519.1
Thirty Years of Lean Production: The Making of a New Managerial Ideology
The paper critically surveys the literature with an emphasis on empirical investigations of how workers, and where they have existed, unions, have responded to LP. The author was a co-investigator for one of the first longitudinal research studies of a transplant joint-venture LP automobile factory in North America.
30 years of LP allow for a comparison with three managerial ideologies discussed by Reinhard Bendix (1956,1974): scientific management, human relations, and the communist party and trade-union sponsored "worker-activist movement" in post-Second World War East German industry. Bendix views each of these movements as both organizational and ideological. Those in authority advanced each technique as a way to improve efficiency, while simultaneously presenting the policies as having redeeming social value. Each ideology also identified a role and mission for managers.

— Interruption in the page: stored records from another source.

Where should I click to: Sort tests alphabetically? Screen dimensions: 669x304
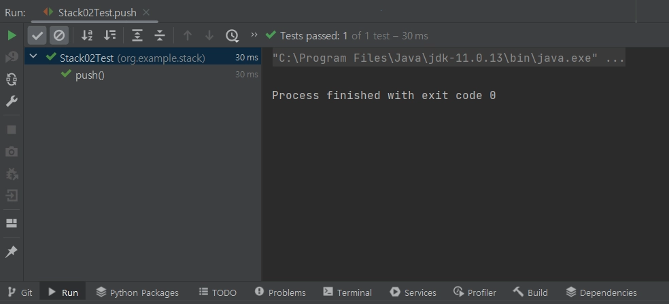[87, 35]
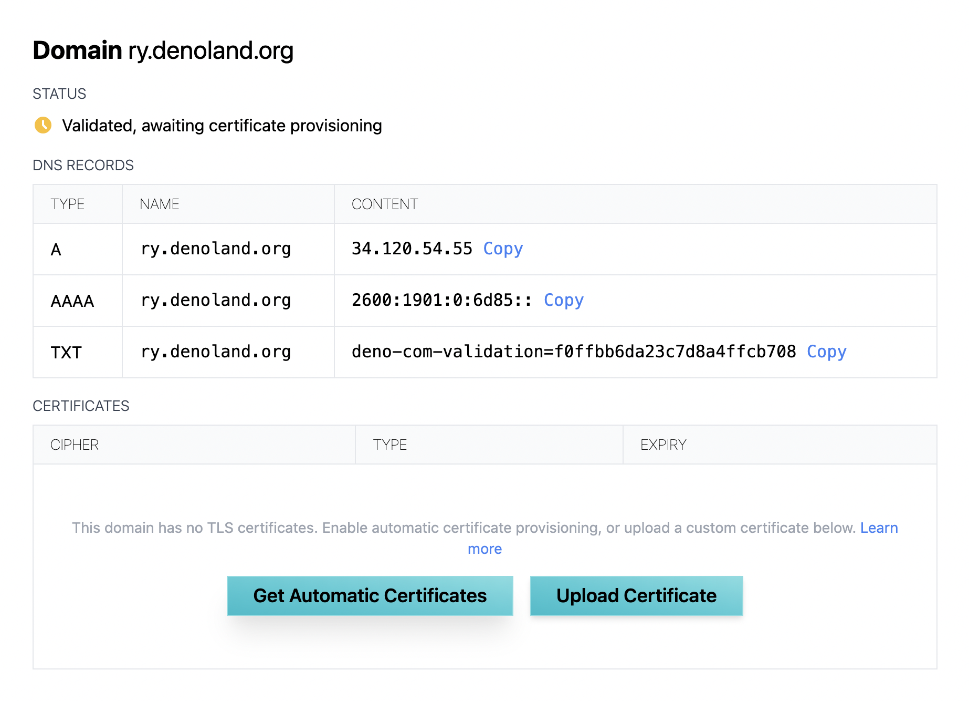
Task: Click the yellow clock status icon
Action: [x=43, y=125]
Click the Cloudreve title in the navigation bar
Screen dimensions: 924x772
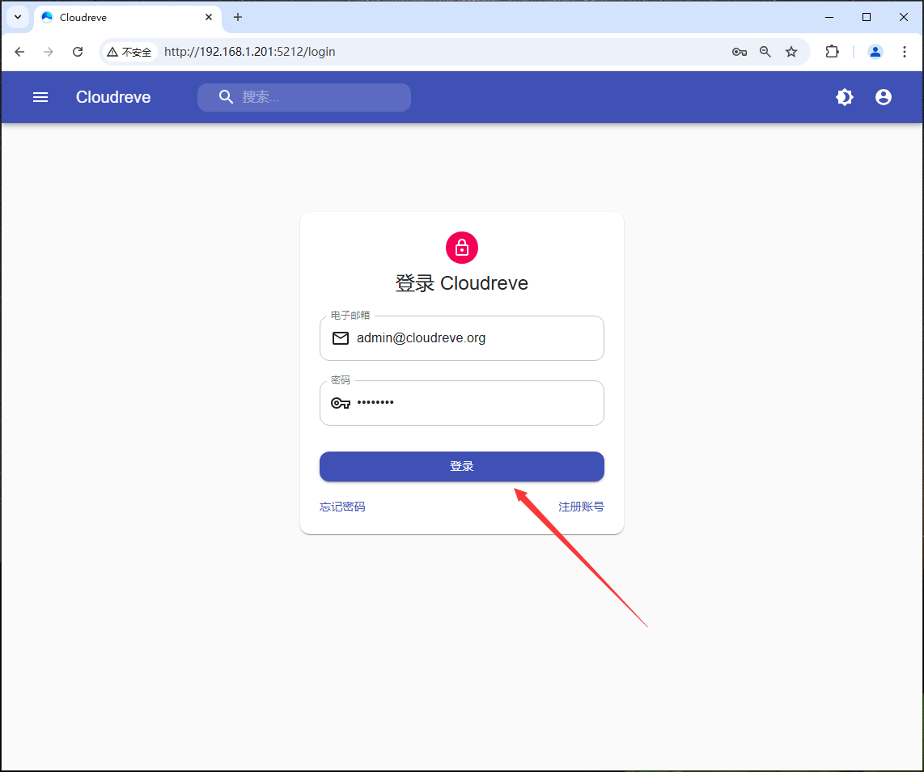click(x=113, y=97)
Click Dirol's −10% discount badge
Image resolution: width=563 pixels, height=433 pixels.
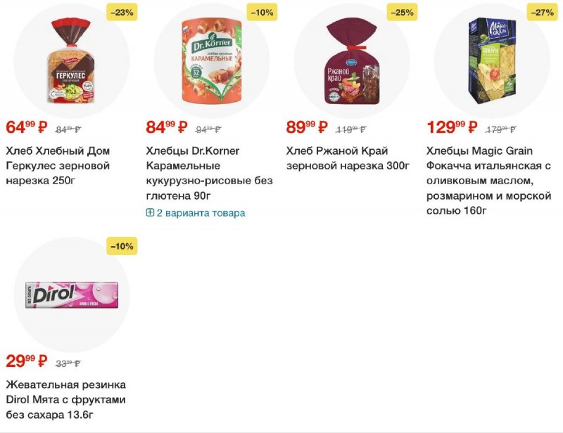pyautogui.click(x=122, y=247)
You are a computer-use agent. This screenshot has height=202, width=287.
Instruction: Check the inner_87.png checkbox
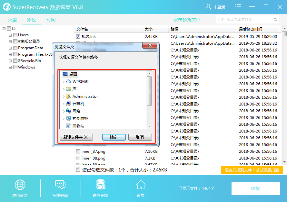click(78, 151)
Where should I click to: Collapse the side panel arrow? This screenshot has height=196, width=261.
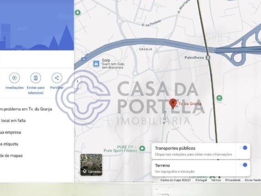click(x=77, y=81)
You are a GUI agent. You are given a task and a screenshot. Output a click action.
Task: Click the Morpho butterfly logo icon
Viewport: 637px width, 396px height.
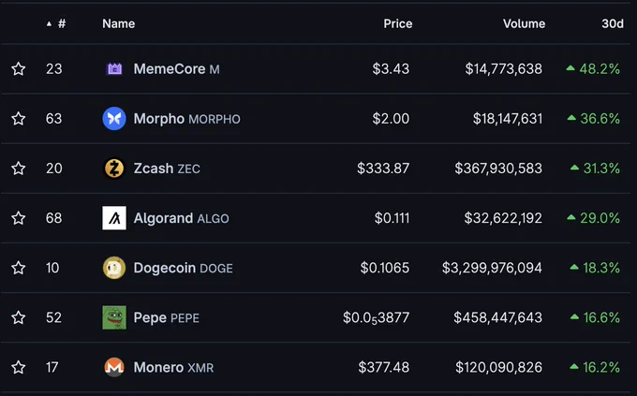tap(114, 119)
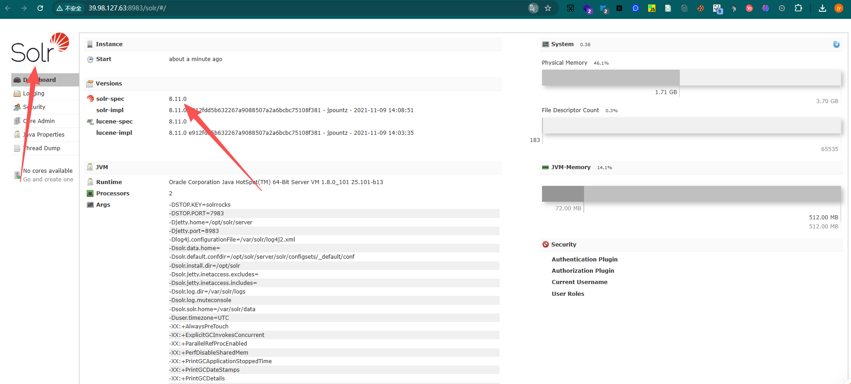Open Thread Dump in sidebar
This screenshot has height=384, width=851.
point(42,148)
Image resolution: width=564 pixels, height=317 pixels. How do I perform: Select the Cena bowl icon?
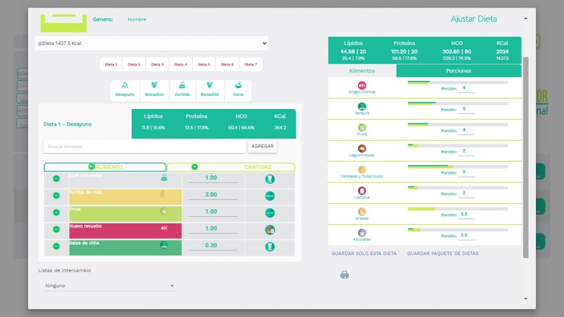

Based on research in Canada, the United States and Mexico, the paper applies Bendix’s framework to consider LP as a new managerial ideology. First, managers assert the superiority of LP, as measured by efficiency and quality of output. Second, proponents point to the success in transposing LP techniques from the Japan prototype to work organizations around the globe. Furthermore, managers of non-union and unionized enterprises alike have been able to introduce LP into their workplaces. Third, LP supporters have claimed that their system provides for skill development, increased employee participation and an enhanced quality of work life.
The paper assesses each of these three sets of claims. Finally, the paper gives consideration to how worker resistance has sometimes brought about change in the operation of LP.